My answer to this question has changed. Cardinal Newman said, “To live is to change, and to be perfect is to have changed often.” The reasons I got into ophthalmology were those of a young man -- financial reward, security, and prestige. Like most of life’s rewards, these things are greater in the wanting than they are in the having. What I found along the way and discounted -- the thanks of patients, the shared reward of teams doing good things well, personal engagement, and the realization that miracles with people who put their trust in me and the fear of not being worhthy followed by the realization that the trust is the engagement that we all need to trust someone and that to be trustworthy one needs only to work for the relief of someone else’s suffering. Those are worthy explanations. I thank God for leading me into ophthalmology and for changing me into someone who recognizes how lucky I am."

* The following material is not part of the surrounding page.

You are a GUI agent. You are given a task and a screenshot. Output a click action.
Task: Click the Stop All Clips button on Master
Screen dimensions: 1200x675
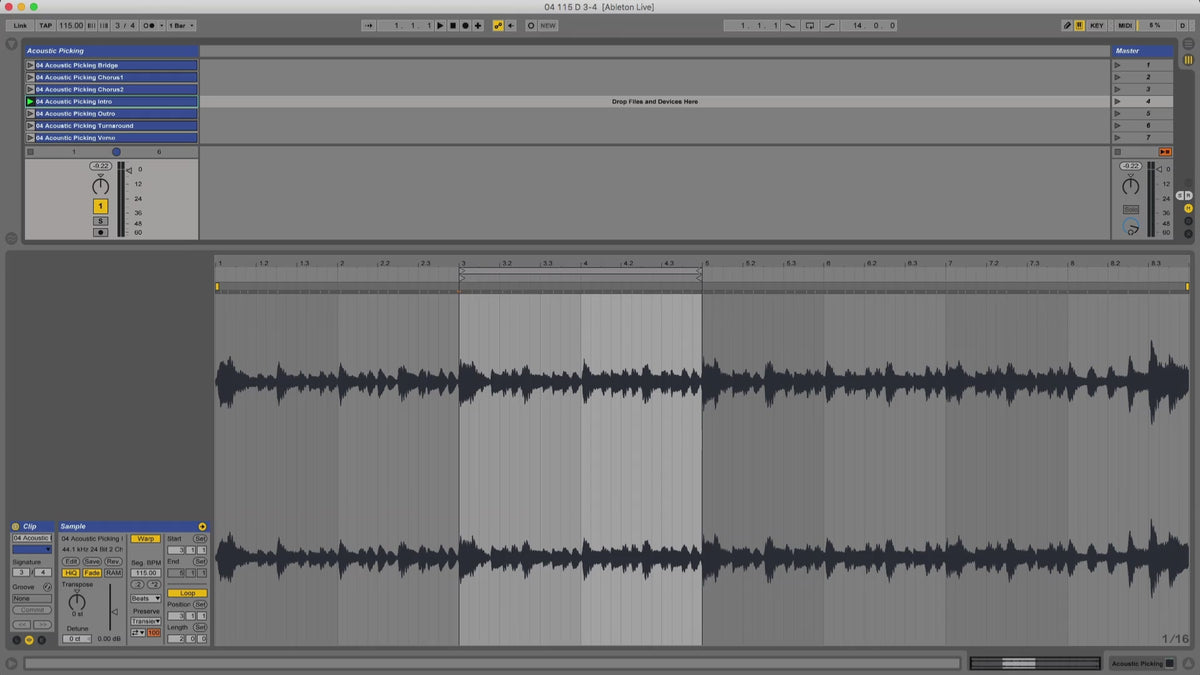point(1164,152)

Dr. Myers brings thirty years of private practice experience to Shasta Eye: medical and surgical services including general eye care, refractive cataract surgery, glaucoma management including laser treatment, diabetic eye disease monitoring and intervention, and macular degeneration care.
He believes that medicine is a matter for both brain and heart. He has performed surgery during mission work in the Dominican Republic. He volunteered, both as a general physician and an ophthalmologist, for twenty-eight years at the local free medical clinic. He did so because someone asked him to. He became a member of the clinic’s board for the same reason. Later, as chairman of the board, he asked others to help. One of the people who said yes later bequeathed a large amount of money to the clinic. Just as impressive were the words he said: “Our finite possessions become infinite treasures simply because we give them away.”

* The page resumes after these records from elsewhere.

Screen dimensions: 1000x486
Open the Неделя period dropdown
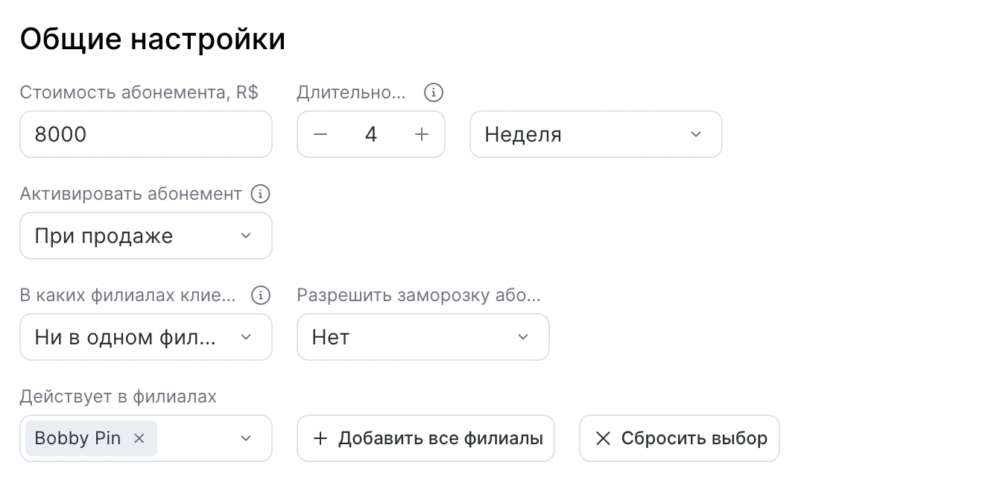click(x=595, y=134)
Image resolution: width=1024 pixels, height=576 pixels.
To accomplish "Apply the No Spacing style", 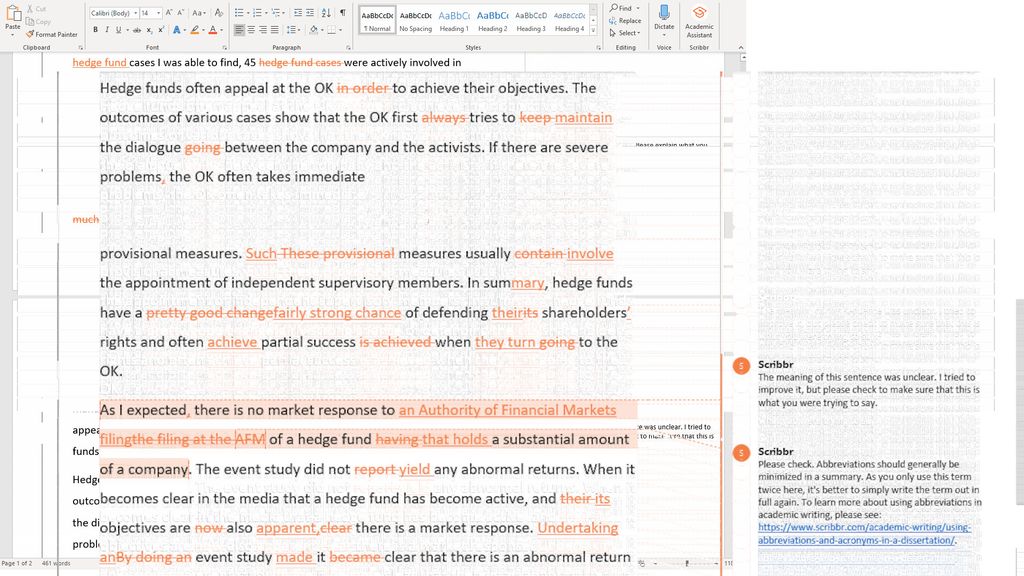I will 414,19.
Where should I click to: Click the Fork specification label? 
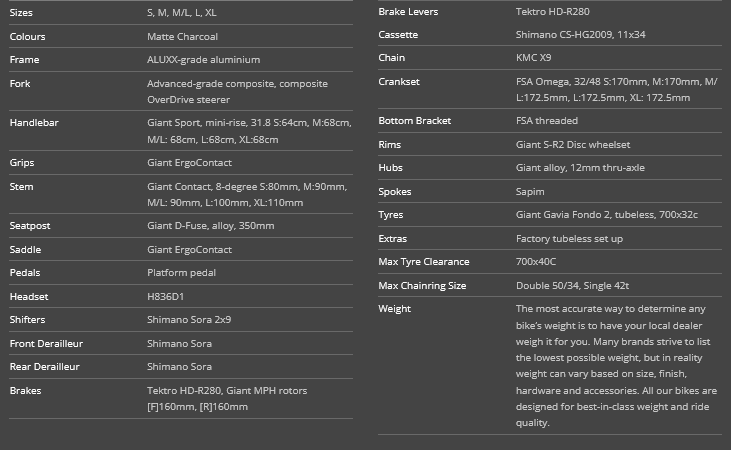coord(20,84)
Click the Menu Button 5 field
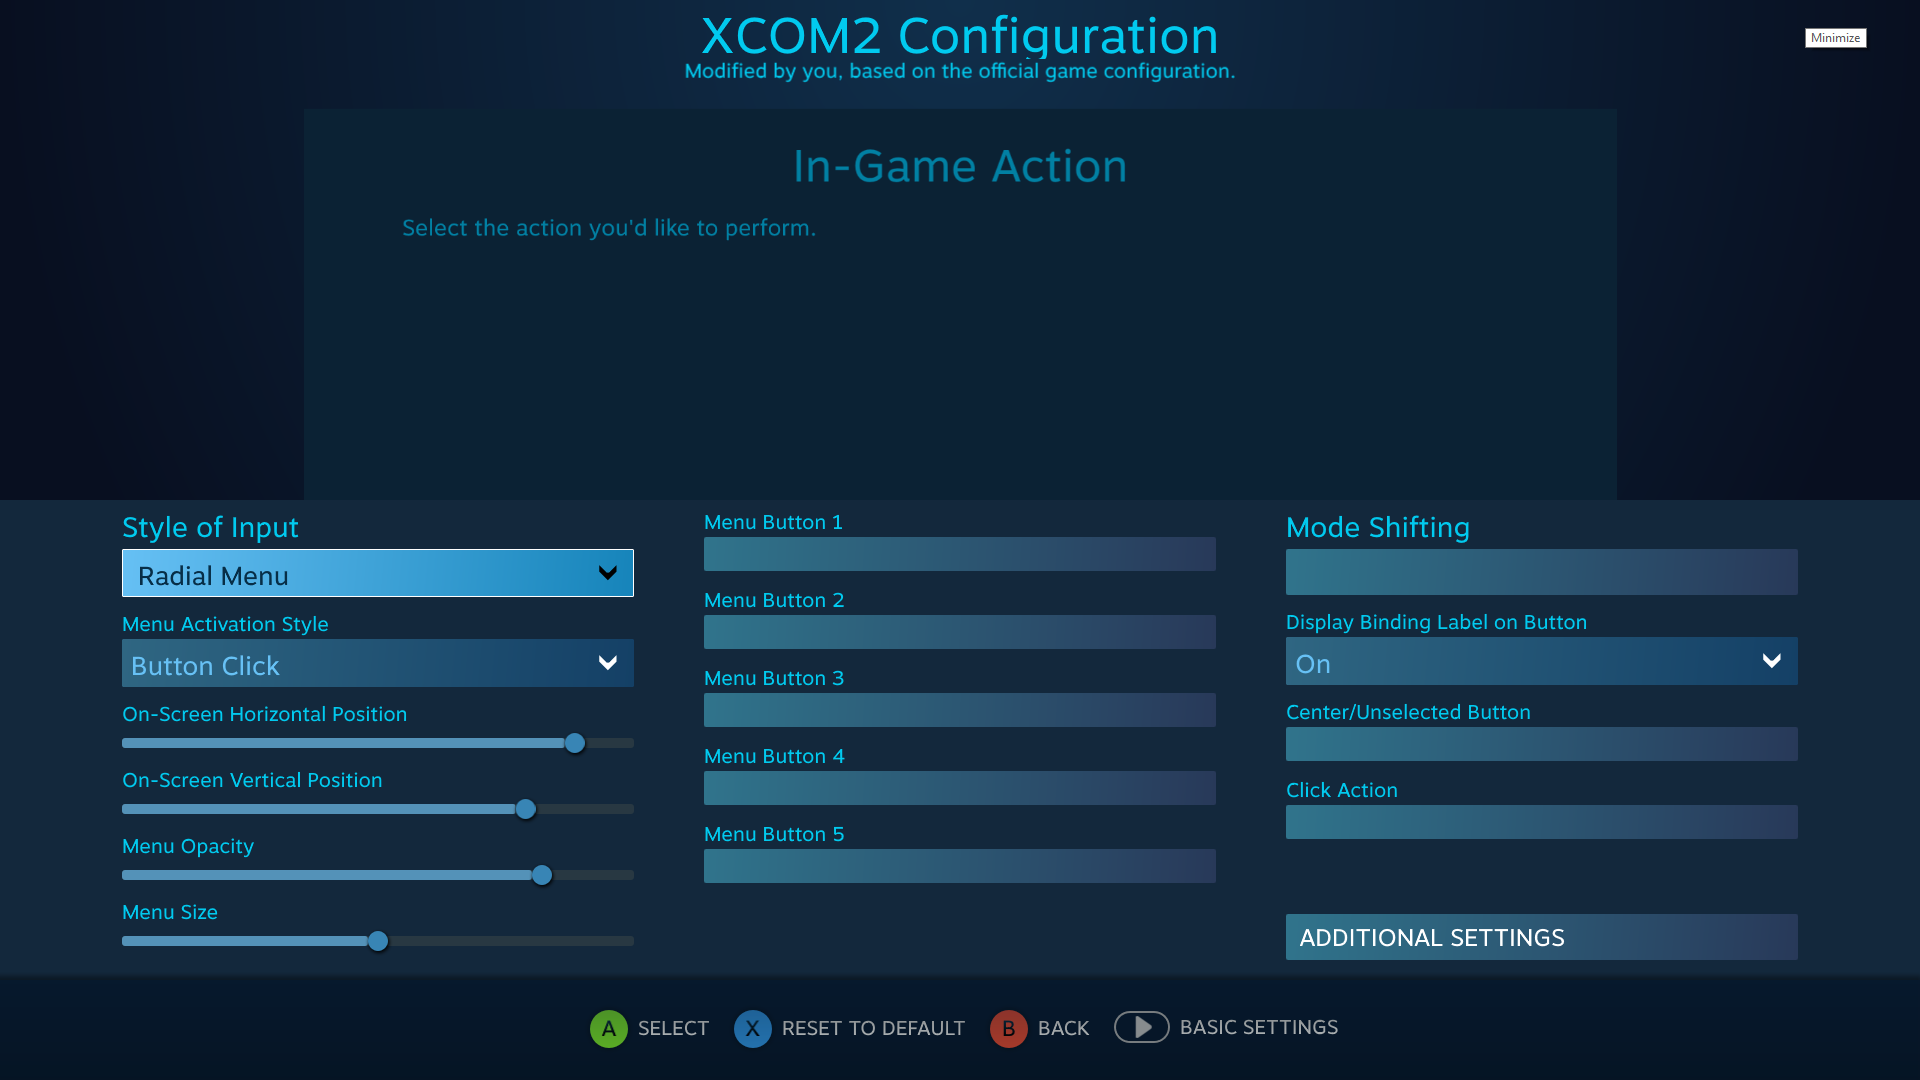Viewport: 1920px width, 1080px height. pyautogui.click(x=960, y=865)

Other roles — church elder, board member at a local public charter school, delegate and committee chair for the South Carolina Medical Association, president of the South Carolina Society of Ophthalmology, advisor to members of the U.S. House of Representatives, and representative for the American Academy of Ophthalmology in Washington — were instances of saying yes instead of no.
He is an inveterate student and hobbyist. Favorite subjects include : God’s love of man (proof of the divine); psychology (the borderland between what we know and what we don’t know); golf (the borderland between frustration and hope); mindfulness; writing (four years as a newspaper columnist and twenty on as a never-to-be-published novelist), travel; old cars (to appreciate, not to own); his wife of thirty years (to have and to hold); and his two adult children — both able to handle their own problems but occasionally asking for advice.
He chooses curiosity over comfort, relying ever more on the love and example of Christ to renew his strength, run without weariness, and guide his care of those entrusted to him.